Фрагмент текста:

Летом 1956 года в редакции «Иностранной литературы», где я тогда работал, раздался звонок:

– Румынский гость, только что приехавший в Москву, хотел бы вас видеть...

– Кто он?

– Тудор Аргези.

Признаться, я испытал немалое волнение. В плеяде мастеров, которые делали погоду в современном румынском искусстве, – писатель Михаил Садовяну, композитор и скрипач Джорджи Энеску, – свое большое место занимал поэт Тудор Аргези. Я знал Аргези в течение тех трех лет, которые прожил в Бухаресте. Аргези часто бывал в посольстве, наши беседы по проблемам литературы были по-своему близки интересам времени, хотя подчас и обнаруживали разные точки зрения. Поводом к спорам служили знаменитые «таблеты» Аргези. Это были микроскопические фельетоны, каждый не больше 80 – 100 строк, истинные «таблеты», построенные на метафорах и иносказаниях. Что же касается стихов Аргези, то в этих стихах мне виделось нечто тютчевское – афористичность, точность психологического рисунка, пожалуй, ирония, хотя то был, конечно, Тудор Аргези, художник самобытный, если и похожий на кого-либо, то прежде всего на самого себя.

Задание 1:
Выведите часть отрывка о Тудоре Аргези от слов «Летом 1956 года» до слов «бы вас видеть...» включительно.
Задание 2:
Подхватите отрывок о Тудоре Аргези и продолжите его с последнего приведенного предложения.
Следующий далее перечень взят из другого источника.

Собранные сведения:
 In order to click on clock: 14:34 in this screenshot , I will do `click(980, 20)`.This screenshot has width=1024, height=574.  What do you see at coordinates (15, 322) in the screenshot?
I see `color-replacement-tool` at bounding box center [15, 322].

Ответ 1:
Летом 1956 года в редакции «Иностранной литературы», где я тогда работал, раздался звонок:

– Румынский гость, только что приехавший в Москву, хотел бы вас видеть...

Ответ 2:
Хочу вспомнить Аргези в Бухаресте, – кажется, что его образ возникает вместе с ликом города тех лет, как этот лик сберегла память.

Вижу бухарестский парк Чисмеджиу не поздним майским утром. Солнце, заметно знойное, уже прихватило листву, и она привяла, точно отяжелев. Кажется, солнце укротило и ветер, загнав его в колючие заросли акации, – он там бездыханно будет лежать до далекого предвечернего часа. Если заявит о себе, то запахом теплого пруда да зацветающей на пруду ряски.

– Доброе утро, маэстро!

Аргези не без труда поднимает глаза, его стило, заметно нарядное, повисло над раскрытой тетрадью.

– Здравствуйте... – Он поправляет очки, выгадывая время, чтобы рассмотреть вас. – Вот пришел сюда и не заметил, как солнце встало над головой...

Ну, разумеется, он пришел сюда в тот ранний час, когда парк еще бережет ночную прохладу. Утро отложилось в его тетради строфой, одной, а то и другой. Не закрывая тетради, он кладет ее на свободное место рядом, точно желая убедить и вас, сколь щедр был для него этот день: строфа, строфа!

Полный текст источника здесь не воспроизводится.